A Palliative Care Community
This article was first published in the Minden Times in April 2025.
June Callwood wrote Twelve Weeks in Spring in 1986, a report on how she and a group of 60 or so people rallied together to allow 68-year-old Margaret Frazer, a single woman without family, to die in the comfort of her own home. They came together to offer around-the-clock company and care in her home for the twelve weeks between when she was discharged from hospital with a diagnosis of inoperable pancreatic cancer, and her death. It also described the process of her dying and its impact on her care-givers. Those who hung in – a few were ejected for not respecting how Margaret was making and managing her path to death (which included, until the very end, robust denial) and some bailed – found it a hugely beneficial experience.
I thought I might succumb to ‘good old days’ nostalgia, but in fact the book reminded me of what needs to happen when what is necessary is not available, an all-too-current situation. Especially, it seems to me, re end-of-life care. Which makes very little sense, given the greying of the demography. With age comes death, but apparently the funding priority is prolonging life. And while that is not a bad goal, it rather reeks of our modern aversion to the inevitability of death, and reflects an imbalance in our thinking. Yes live life well as long as you can, but also prepare to die well.
So what needs to happen when death comes calling?
Margaret Frazer’s wish was to live as long and as well as she could in her own home, where the succor of her garden and her music were available to her. There were no self-evident caregivers. Never a partner. One of her sisters was long gone, presumed dead; the other had long been out of touch (and when she did appear, although it was an appreciated gesture, did not make a positive contribution). Margaret left a career teaching high school English at the earliest possible time in order to enjoy life her chosen way: music, birds, gardening, Nellie’s shelter for women, the Holy Trinity community. (She helped this atypical Anglican church fight valiantly and successfully to continue to exist in the crook of the Eaton Centre, where it became a beacon of radical Christianity.) When Margaret’s diagnosis became known, acquaintances from these disparate worlds formed themselves into a care community. Because they worked in shifts, many only knew each other through comments in the Care Log, even when they gathered at Margaret’s funeral three months later.

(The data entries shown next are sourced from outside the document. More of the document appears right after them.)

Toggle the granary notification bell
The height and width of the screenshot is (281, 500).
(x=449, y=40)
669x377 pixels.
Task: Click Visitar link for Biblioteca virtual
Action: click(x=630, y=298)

So that is community at its basic and best.
It would not likely have been successful in supporting Margaret to her death had it not included Dr. Linda Rapson, a palliative care doctor – when that was a very new construct -- who broke the cardinal rule about professional distance and became a pivotal and passionate member of the team. As Margaret hung on better and longer than reasonably expected, Linda allowed herself to consider the unscientific possibility that Margaret might survive the cancer, which was Margaret’s public and compelling stance until her final days. Linda enforced the credo that Margaret, and Margaret alone, was in charge of managing her death process.
So that’s palliative medical care at its basic and best.
It included embracing a not-yet-approved (maybe still not) non-pharmaceutical approach to pain management, the Codetron, a kind of electronic acupuncture wannabe that avoided the dilemma of using opiates to relieve pain but cause constipation which causes pain and kills. And a Jobst boot that massaged fluids out of painfully swollen feet as the circulatory system failed. Augmented by human massage of all types. Callwood conjectures that Margaret was touched more in her dying days than perhaps in her entire prior life; Callwood saw this as achieving and manifesting love of a body going badly wrong.
What about the spiritual aspect? Margaret was a practicing Christian but it seems to me she did not go gently into that dark night. Which bothered me – I want death to be a peaceful transition from here to whatever comes after – and led me to review my beliefs.
The process of dying, I think, involves a dividing between the body and the soul; palliative care involves nurturing and empowering the soul so it can take its leave of a body no longer hospitable. That negotiation is visible and to some extent accessible when death is delivered by an aggressive destroyer like cancer. Not so much when the mind departs the body, as in dementia, but best to act as if cognition is there, just not accessible. Negotiation is entirely absent when death is instantaneous, the person felled by an exploding heart or artery, or despatched in an accident.
The best preparation, it seems to me, is seeing death as a logical, inevitable and, at some level, welcome end to life. Which translates into living each day as if it were our last. As Margaret did with the support of her accumulated community.
And that’s life at its basic and best.